MERVART, Aleksandr Mihailovič (Gustav-German Hristianovič M., born Gustav Hermann Christian Meerwarth). Mannheim (or Bruchsal) 1884 — Uhtpečlag 23.5.1932. Russian (German-born) Indologist (Tamil Scholar) and Ethnograph. Born in Germany, in Bruchsal (English Wikipedia) or rather Mannheim (all other sources).Studied at Heidelberg, Ph.D. 1907 (diss. on German history).From 1911 teacher of German in a gymnasium in St.Petersburg. In 1912 took Russian citizenship and orthodox religion and married Ljudmila Levina (—> L. A. Mervart). From 1913 head of the Indian Department of Museum of Anthropology and Ethnography (Kunstkamera), St.Petersburg. In 1914 he went to India with his wife in order to do field-work and collect material for the Museum. They worked in Sri Lanka and South India, but also visited North India (even Kashmir and Assam) and South-East Asia (Malaya, Singapore and Indonesia) and lived for a while in Calcutta. The war kept them for a long time from returning.
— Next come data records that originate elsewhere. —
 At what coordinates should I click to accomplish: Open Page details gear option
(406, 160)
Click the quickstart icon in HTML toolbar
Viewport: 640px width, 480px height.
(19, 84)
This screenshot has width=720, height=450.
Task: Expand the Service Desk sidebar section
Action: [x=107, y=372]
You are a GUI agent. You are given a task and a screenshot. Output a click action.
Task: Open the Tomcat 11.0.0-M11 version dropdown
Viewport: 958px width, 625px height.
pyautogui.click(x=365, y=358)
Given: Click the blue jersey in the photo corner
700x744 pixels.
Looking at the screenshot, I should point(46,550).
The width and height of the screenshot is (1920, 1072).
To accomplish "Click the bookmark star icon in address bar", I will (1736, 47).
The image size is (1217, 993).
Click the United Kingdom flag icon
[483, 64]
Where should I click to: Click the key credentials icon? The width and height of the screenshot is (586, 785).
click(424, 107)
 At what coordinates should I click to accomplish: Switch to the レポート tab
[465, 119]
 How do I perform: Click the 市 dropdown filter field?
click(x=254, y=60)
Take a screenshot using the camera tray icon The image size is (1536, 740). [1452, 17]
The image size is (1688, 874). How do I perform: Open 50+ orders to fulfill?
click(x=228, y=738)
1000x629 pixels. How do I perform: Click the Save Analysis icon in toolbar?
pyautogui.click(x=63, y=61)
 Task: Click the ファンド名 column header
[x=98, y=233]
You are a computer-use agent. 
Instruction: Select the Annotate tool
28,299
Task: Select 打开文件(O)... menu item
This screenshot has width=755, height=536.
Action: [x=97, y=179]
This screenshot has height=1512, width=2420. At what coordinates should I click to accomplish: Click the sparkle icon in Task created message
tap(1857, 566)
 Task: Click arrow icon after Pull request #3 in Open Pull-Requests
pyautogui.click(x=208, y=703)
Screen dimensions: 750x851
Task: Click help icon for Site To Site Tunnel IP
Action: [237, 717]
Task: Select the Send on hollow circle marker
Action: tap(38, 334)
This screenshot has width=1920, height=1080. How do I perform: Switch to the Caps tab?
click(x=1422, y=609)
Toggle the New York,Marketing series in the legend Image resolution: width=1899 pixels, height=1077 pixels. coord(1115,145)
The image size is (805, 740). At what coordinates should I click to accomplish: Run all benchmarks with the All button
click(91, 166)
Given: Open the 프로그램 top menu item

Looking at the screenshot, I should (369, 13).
They finally left India in 1918 and went to the Far East (Vladivostok), but were able to come back to European Russia only in 1922. Their extensive collections included 6000 material objects, 800 books and thousands of photographs. He worked for a while in Vladivostok. Back in Leningrad in 1924-30 he worked as Keeper in Museum of Anthropology and Ethnography and taught at the university. He was the first to teach Tamil at a Russian university. In December 1929 or January 1930 he was arrested because of his foreign contacts and German background, accused of espionage and in 1931 sentenced for five years to concentration camp (Uhtinsko-Pečorskij lager’, short Uhtpečlag, in Komi Republic), where he then died.
Publications: “The Dramas of Bhāsa: A literary study”, JASB N.S. 13, 1917, 261-280.
– “Les Kathākalis du Malabar”, JA 209, 1926, 193-284.
– “Sjužem ‘Sakuntaly’ v Malabarskoj narodnoj drame”, Fs. S. Ol’denburg 1927, 117-130 (on Kathakali); “Èlement narodnogo tvorčestva v klassičeskoj drame drevnej Indii”, Sbornik MAÈ 7, 1928, 267-282; “Indijskij narodnyj teatr”, Vostočnyj teatr. Lg. 1929, 16-111.
– Otdel Indii: kratkij putevoditel’ po Muzeju antropologii i ètnografii. 96 p. Lg. 1927 (museum guide); “Muzejnoe delo v Indio”, Izv. GAIMK 5, 1927, 139-156.
– “The History of the Intervocalic Stops in the Dravidian Languages”, Doklady Akad. nauk SSSR B7, 1928, 142-149.
– Grammatika tamil’skogo razgovornogo jazyka. 228 p. Leningrad 1929.
– Some further small articles, travel reports together with his wife.
Sources: Bongard-Levin & Vigasin 1984, 105f. (defective); N. Poppe, Reminiscences. Western Washington 1983; Vasil’kov et al. 1990, 97; Vasil’kov & Sorokin 2003; *Vigasin et al., Istorija otečestvennogo vostokovedenija s serediny XIX veka do 1917 goda. Moscow 1997, 431-433; *Vigasin 2008, 507-534, with photo; Wikipedia, more in French and Russian versions, the latter also with photo. Never mentioned by Miliband!